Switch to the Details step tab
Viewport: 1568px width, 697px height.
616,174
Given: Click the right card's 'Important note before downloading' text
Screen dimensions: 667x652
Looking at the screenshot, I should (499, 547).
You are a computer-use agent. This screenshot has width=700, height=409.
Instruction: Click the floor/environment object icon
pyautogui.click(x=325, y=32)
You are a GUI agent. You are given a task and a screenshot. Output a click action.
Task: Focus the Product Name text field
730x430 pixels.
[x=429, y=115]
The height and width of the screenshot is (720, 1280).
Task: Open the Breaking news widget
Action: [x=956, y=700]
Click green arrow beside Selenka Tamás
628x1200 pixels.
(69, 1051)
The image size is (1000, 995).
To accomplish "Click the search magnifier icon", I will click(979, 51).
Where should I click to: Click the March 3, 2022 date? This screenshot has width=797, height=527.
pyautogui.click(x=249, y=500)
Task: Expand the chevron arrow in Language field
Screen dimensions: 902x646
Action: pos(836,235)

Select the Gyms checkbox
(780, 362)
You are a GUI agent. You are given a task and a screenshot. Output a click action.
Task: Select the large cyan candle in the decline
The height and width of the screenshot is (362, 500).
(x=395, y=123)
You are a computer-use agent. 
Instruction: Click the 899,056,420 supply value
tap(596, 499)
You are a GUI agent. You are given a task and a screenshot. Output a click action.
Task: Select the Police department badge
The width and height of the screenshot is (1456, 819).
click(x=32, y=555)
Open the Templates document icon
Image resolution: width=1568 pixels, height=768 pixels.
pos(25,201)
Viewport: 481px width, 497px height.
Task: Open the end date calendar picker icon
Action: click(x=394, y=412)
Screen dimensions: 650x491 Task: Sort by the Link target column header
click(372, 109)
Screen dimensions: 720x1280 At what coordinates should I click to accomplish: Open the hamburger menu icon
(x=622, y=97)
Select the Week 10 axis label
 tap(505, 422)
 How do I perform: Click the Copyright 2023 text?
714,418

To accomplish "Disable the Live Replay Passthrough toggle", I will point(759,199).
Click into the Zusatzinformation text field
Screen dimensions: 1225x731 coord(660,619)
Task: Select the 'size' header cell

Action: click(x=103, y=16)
---------------
▶ DIRECTIONS
Could you return exactly the lines above from the line with "Instruction: Click the 899,056,420" to the line with "Task: Select the Police department badge", both included, and nothing else?

▶ FINAL ANSWER
Instruction: Click the 899,056,420 supply value
tap(596, 499)
You are a GUI agent. You are given a task and a screenshot. Output a click action.
Task: Select the Police department badge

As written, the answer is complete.